デジタル人材の育成

未踏IT人材発掘・育成事業(ユース):2008年度上期採択プロジェクト概要(古平PJ)

1.担当プロジェクトマネージャー

  • 安村 通晃(慶應義塾大学 環境情報学部 教授)

2.採択者氏名

  • チーフクリエータ:古平 晃洋(電気通信大学大学院博士課程前期2年)
    コクリエータ:なし

3.未踏ユースプロジェクト管理組織

  • 株式会社メルコホールディングス

4.採択金額

  • 3,000,000円

5.テーマ名

  • インテリジェントカードデバイスを用いた統合管理インターフェイスの開発

6.関連Webサイト

  • なし

7.申請テーマ概要

時代は、情報を媒介としてあらゆるものを結ぼうとしている。
それは計算機同士だけにとどまらず、あらゆる電子製品を結びつつある。
同時に、人間が電子製品に対して情報を与え操作しなければならないことを示している。
本提案では新しいインターフェイスを使用することで直感的且つシンプルな操作によってそれらをコントロールすることを目指す。
実装としてはソフトウェア、ハードウェア双方の面から見直す。
まず、シンプルに操作するためには従来のようなボタンだらけのインターフェイスではなく、直感的な操作性、可搬性という特徴を併せ持つインターフェイスとしてカードタイプの物を使用する。
カードにはいくつかのセンサが実装してあり、カードを回転したり、振動させたり、重ね合わせる等のあらゆるアクションを検知する。
これらの情報はワイヤレスモジュールを通してホストマシンに渡される。
ソフトウェア側の実装としては、カードに「ハードウェア」、「ソフトウェア」、「データ」を関連づけ各アプリケーションをコントロール、ハードウェアに対して命令を出す物を作成する。
また、視覚的なフィードバックを得るための機構をソフトウェア側で実装する。
ごく簡単な具体例として、特定のページを閲覧しているデジタルカメラーカードをプリンタと関連づけられたカードに重ねた場合、表示されている画像がプリンタから印刷されるというものである。
このようにして、オブジェクトをカードに関連づけて各操作を実行するのが本提案の核である。
このシステムによって、ユーザーがソフトウェア、データ、ハードウェアを区別なく扱うことをサポートし、それらを直感的なインターフェイスを用いてコントロールしたり組み合わせたりする事を可能とする。
これによって、インターフェイスの面からディジタルデバイドを解決する。

8.採択理由

家電操作をカード型のデバイスの操作で行おうという提案。

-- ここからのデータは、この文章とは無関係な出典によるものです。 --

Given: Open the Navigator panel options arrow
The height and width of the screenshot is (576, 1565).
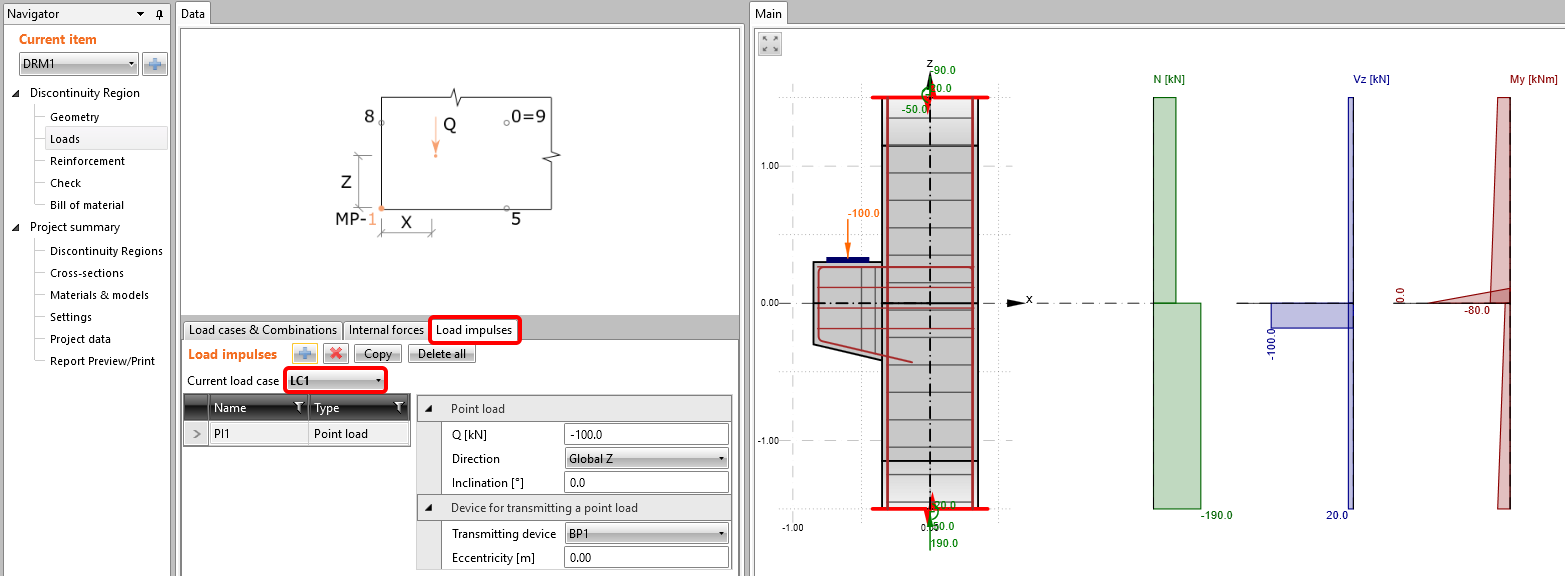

カードそのものを現在試作中であり、また、カードを回転させたり、重ね合わせたり、振動させたりなど、操作する点が面白い。将来の家電操作のプロトタイプとなる可能性もある。
開発中のカードには、浮遊容量センサー、加速度センサー、コンパス、ジャイロといったセンサー類と振動モーター、AR(Augmented Reality)用表示、LED、スピーカーなどの出力も備えているが、すべてこれらが必要かどうか良く検討する必要があるだろう。特に、カードの重ね合わせや回転などといったシンタックスにどのようなセマンティックスを付与するかも重要な検討項目である。 テレビのリモコンがカバー程度の簡単な操作や逆にビデオ録画のような複雑な操作のどちらもこのカード方式で対応するのが難しいかも知れない。そうだとすると、このカード型で対応可能な操作や機能がどんなものか、実証的に明らかにしていってもらいたい。 なお、今回オーディション時に、本人は留学中であったが、わざわざオーディションを受けるためだけに一時帰国してきた。この心意気を買いたい。ぜひとも、当初の目論見を満たすプロトタイプを完成して貰いたい。